Better than any national park

Saturday, May 25th, 2019

Jared Diamond is clearly liberal, but not orthodox:

There are also corporate interests because I’m on the board of directors for the World Wildlife Fund and I was on the board of Conservation International, and on our boards are leaders of really big companies like Walmart and Coca-Cola are their heads, their CEOs, have been on our boards.

I see that corporations, big corporations, while some of them do horrible things, some of them also are doing wonderful things which don’t make the front page. When there was the Exxon Valdez spill off Alaska, you can bet that made the front page. When Chevron was managing its oil field in Papua New Guinea in a utterly rigorous way, better than any national park I’ve ever been in, that certainly did not make the front page because it wasn’t a good picture.


  1. Alrenous says:

    Naturally. Journalists are terrible people who hate to say anything nice about anyone.

  2. Albion says:

    The old adage ‘If it bleeds, it leads’ still applies to a lot of journalism, and not just bodies. It is a given that only drama sells newspapers, and if you can see fault (or rather, be told of faults) you can become a journalist.

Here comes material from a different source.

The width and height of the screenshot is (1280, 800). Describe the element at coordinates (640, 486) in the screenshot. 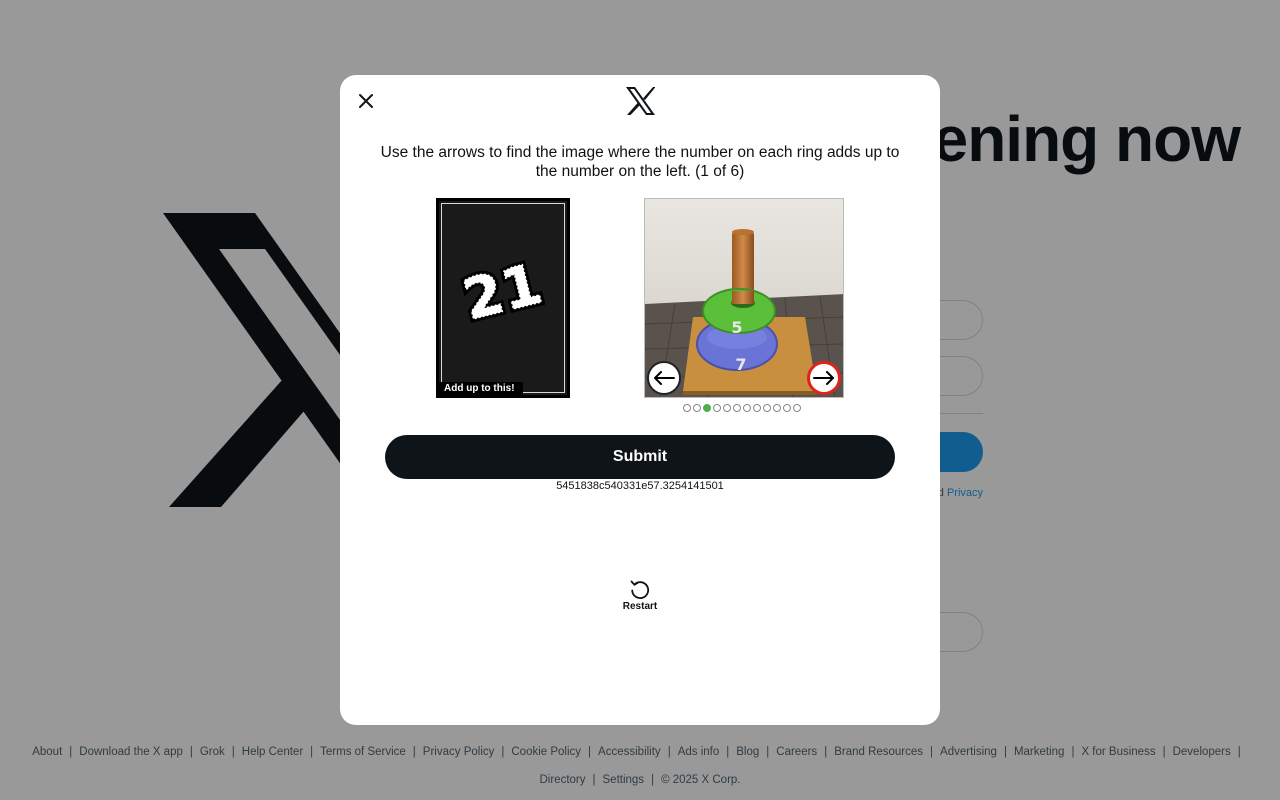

    While many media organisations, in our age when information can be so easily obtained and so quickly, have become focused on opinion rather than facts (believing, sometimes wrongly, they are opinion-shapers and therefore ‘good’) the fact is all media needs shock and awe. There aren’t great stories in people being sensible and careful and even respectful of nature, at least according to the excitable people who now inhabit journalism.

    As for saying anything nice, that is always reserved for their political heroes, commercial press releases and of course, obituaries. From the latter you can see no bad person ever died.